The internet has become a very helpful space to find information quickly and from many sources. Since the world wide web was built and became publicly available in 1991, it has grown rapidly into a dynamic space where information, content and services are constantly added. Many of us are not able to imagine a time when we were not able to go online and do an immediate search on things that we needed more information on - whether it's about news, instructions on how to do something, telephone numbers, opening times, exchange rate etc. This ability to access information has helped us to connect with people, acquire helpful resources and share what we know across distances at much faster and relatively cheaper rates.
But there are also many of us who do not have access to the internet for various reasons. Sometimes it's just too expensive or there isn't infrastructure available. Sometimes it's about lack of familiarity and skills with the technology. And sometimes, it's because people around us control our use of the internet as part their control over our mobility and lives.

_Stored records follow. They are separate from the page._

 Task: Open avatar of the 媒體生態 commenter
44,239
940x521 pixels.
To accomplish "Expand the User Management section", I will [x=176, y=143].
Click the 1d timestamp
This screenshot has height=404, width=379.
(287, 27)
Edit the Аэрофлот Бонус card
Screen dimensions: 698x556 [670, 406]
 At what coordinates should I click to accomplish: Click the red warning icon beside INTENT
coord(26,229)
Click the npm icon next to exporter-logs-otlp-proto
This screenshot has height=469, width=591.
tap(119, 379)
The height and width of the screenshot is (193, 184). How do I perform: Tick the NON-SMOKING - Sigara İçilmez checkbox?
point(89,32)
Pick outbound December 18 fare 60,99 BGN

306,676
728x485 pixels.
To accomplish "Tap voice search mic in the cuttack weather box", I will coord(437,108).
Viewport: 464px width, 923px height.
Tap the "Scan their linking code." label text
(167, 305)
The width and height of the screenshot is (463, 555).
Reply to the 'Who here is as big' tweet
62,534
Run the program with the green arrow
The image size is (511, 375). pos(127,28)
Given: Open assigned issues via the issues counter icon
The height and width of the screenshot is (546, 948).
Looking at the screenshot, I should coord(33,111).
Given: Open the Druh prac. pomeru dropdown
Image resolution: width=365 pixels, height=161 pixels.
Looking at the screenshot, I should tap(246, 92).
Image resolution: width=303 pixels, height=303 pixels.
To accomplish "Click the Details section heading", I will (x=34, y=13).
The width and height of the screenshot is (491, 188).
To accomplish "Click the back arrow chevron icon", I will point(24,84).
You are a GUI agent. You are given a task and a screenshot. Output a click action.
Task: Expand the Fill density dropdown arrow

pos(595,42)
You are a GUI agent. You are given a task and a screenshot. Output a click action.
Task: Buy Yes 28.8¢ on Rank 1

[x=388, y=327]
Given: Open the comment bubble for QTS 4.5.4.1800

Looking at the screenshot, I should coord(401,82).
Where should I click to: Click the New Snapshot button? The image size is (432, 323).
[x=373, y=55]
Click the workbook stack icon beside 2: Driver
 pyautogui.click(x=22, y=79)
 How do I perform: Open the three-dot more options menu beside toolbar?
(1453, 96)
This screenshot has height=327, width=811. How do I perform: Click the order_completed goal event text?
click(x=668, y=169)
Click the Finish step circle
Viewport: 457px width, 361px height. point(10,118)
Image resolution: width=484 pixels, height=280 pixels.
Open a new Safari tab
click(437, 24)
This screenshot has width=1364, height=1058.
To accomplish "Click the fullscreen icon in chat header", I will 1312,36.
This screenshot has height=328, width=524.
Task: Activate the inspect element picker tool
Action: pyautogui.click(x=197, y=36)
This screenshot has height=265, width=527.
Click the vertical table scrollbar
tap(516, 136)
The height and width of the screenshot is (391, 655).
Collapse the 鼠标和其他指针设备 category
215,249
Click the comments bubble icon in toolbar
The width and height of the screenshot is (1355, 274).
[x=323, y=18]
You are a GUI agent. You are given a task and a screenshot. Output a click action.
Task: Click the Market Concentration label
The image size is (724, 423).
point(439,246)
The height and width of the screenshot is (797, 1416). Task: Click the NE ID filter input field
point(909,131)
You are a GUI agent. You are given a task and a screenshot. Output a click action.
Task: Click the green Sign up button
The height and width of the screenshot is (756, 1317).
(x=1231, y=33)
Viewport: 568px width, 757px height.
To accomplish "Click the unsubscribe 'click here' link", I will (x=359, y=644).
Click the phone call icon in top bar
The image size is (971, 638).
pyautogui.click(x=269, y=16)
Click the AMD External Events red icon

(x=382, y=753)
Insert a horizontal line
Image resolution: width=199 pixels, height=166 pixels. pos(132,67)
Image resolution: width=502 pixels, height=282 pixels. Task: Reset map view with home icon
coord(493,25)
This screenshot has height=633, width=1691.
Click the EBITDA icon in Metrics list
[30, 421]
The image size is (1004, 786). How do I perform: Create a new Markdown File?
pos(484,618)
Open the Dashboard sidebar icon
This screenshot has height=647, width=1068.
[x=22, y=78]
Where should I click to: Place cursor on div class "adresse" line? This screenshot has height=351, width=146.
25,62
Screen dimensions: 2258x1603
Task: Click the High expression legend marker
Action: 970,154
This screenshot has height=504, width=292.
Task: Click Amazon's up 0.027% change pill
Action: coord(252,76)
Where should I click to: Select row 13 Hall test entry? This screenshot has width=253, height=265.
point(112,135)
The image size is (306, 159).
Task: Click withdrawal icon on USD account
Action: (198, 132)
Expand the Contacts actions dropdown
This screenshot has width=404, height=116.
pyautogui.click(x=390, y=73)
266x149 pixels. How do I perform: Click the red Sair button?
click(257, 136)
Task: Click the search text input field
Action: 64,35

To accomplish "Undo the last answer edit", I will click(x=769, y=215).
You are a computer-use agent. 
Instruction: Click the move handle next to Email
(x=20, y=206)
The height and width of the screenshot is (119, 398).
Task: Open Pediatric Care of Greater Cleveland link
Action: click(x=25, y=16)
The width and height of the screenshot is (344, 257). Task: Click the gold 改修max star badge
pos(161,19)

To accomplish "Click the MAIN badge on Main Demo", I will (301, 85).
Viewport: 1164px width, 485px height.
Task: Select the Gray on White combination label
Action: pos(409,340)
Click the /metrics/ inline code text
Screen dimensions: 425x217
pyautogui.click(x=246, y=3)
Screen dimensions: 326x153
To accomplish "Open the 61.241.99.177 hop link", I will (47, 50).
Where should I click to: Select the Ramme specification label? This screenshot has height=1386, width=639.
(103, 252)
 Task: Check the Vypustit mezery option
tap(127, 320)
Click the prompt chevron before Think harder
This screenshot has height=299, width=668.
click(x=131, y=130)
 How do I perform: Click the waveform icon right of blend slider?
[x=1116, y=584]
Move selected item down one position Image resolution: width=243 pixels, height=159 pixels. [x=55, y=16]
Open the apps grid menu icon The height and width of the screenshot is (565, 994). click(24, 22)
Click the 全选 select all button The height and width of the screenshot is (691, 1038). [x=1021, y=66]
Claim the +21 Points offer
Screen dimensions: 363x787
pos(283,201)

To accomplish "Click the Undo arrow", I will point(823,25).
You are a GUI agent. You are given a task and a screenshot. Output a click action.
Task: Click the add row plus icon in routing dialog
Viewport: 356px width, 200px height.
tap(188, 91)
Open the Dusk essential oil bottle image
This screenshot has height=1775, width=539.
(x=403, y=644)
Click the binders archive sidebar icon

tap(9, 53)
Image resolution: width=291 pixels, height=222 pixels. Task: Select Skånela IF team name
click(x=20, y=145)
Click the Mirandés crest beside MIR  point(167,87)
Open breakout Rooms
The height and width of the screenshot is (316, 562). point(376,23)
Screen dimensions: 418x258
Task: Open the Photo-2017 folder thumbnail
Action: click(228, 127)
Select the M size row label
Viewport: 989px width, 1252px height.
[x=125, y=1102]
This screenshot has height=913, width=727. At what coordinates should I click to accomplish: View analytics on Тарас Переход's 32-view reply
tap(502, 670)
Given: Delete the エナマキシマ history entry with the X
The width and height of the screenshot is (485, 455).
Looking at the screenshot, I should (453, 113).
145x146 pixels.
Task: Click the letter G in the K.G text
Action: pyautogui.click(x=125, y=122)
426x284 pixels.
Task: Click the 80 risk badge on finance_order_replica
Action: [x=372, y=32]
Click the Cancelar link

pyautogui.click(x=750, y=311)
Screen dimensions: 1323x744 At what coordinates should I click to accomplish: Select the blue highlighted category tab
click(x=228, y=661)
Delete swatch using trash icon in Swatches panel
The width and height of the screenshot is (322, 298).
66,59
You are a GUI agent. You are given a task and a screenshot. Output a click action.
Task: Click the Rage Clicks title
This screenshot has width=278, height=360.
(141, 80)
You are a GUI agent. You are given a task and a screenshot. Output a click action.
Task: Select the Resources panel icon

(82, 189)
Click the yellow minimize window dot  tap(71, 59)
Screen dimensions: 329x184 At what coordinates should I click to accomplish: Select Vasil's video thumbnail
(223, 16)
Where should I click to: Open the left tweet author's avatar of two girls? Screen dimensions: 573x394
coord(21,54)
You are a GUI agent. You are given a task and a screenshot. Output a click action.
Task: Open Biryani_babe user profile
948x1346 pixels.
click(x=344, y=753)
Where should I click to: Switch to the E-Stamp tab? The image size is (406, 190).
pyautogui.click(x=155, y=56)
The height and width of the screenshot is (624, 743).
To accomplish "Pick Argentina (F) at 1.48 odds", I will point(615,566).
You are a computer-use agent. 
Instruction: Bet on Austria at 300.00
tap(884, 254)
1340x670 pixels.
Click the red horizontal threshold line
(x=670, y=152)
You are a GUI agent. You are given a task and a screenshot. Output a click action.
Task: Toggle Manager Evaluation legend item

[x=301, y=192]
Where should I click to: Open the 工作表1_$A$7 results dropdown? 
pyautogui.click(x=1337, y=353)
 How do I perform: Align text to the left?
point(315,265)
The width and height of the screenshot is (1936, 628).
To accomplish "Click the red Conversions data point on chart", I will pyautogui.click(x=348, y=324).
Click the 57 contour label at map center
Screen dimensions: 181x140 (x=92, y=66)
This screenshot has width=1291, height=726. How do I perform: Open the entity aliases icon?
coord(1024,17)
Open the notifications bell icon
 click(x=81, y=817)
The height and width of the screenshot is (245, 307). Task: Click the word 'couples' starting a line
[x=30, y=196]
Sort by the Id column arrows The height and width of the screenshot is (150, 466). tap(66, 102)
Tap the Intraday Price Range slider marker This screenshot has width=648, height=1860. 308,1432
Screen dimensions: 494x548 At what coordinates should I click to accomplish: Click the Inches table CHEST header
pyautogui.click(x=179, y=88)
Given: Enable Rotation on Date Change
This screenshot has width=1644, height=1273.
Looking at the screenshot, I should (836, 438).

Women in situations of domestic violence might find it especially hard to find access to information and support services, because their communication is generally tightly monitored and controlled by the abusive partner. They might not be able to make telephone calls easily and without risk, or get online without their partner checking their activity. Sometimes, we may know about women who are in situations of domestic violence, but do not know how to support them. Women's rights groups have created radio programmes and produced flyers as a strategy to reach them. Be part of this effort.
Channel information and connect your ability to get online with those who cannot. Share things you've discovered with others around you. Make a leaflet and leave a note!
1. Do a search
- Do a web search and find out the phone numbers and drop in points of women's shelter, counselling and hotlines for survivors or violence against women in your area, town or city. Be careful not to include physical addresses of shelters, as these are often kept confidential to keep them as safe spaces.
- Then do a search on how to support and help women in situations of domestic violence or abuse.
2. Make a leaflet
- Summarise the information in a word document, or using pen and paper, and make a leaflet.
- Add a note to your leaflet. Something like:
"Dear neighbour, I was browsing the internet and came across this information. If you find it useful, please take it. Or if you know someone who might find it useful, please pass it on. I'm doing this as part of my commitment to end violence against women"
We have created a template which you can use to help you get started.
- Add a link to the campaign website so that they can find more information.
Once you've made your leaflet, print it out and make copies of it, as many as you think useful.
3. Leave a note
- Take the leaflet with you, and leave them in public places.
- For example, stick it up on the cubicle doors of a public toilet, on benches in a park or sidewalk or shopping mall, on top of a public telephone, on the seat of buses and other forms of public transportation, at the side of flower boxes by the pavement, anywhere that you think women might access, whether by chance or as part of their daily routine.
4. Take a picture
- Share your action with other campaigners. Snap a picture of where you've left the note (be careful not to include faces of people in your picture), and upload it to the site.
- This will spur ideas on creative spaces where notes can be left.
- To upload a picture, create an account on the site and create content.
- Or email it to us and we'll upload it for you: ideas AT takebackthetech DOT net
Take Back The Tech! Channel what you know.